(SOURCE INFORMATION Opens)

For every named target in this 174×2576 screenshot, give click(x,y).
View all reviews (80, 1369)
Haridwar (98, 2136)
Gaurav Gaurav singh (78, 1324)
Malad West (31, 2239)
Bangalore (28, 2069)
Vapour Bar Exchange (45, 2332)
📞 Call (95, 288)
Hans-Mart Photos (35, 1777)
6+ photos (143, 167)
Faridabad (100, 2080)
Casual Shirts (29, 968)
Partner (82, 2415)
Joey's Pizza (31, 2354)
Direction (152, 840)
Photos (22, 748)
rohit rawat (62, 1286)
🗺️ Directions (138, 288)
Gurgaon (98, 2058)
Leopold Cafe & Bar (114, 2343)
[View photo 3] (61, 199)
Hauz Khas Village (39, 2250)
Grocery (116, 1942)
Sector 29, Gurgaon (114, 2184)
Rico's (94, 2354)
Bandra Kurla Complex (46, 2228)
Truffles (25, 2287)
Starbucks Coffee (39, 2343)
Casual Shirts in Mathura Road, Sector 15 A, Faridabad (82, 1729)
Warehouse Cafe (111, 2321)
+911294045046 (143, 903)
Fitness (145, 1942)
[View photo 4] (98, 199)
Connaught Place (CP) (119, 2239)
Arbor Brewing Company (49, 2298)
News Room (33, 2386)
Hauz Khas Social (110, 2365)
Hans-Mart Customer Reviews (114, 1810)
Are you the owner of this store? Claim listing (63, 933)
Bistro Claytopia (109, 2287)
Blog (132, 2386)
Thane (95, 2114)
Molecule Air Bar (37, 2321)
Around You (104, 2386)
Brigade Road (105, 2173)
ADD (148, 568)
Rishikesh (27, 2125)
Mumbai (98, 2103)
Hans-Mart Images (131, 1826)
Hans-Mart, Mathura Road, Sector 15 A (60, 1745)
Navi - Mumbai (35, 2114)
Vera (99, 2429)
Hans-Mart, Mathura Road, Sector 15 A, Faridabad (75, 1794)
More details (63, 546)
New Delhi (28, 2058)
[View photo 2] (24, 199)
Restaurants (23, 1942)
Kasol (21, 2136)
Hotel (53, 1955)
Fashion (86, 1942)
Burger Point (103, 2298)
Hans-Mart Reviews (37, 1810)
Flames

(SOURCE INFORMATION Closes)

All lines above that include the word "Shirts" should be located and copied.

YOUR SOLUTION
Casual Shirts (29, 968)
Casual Shirts in Mathura Road, Sector 15 A, Faridabad (82, 1729)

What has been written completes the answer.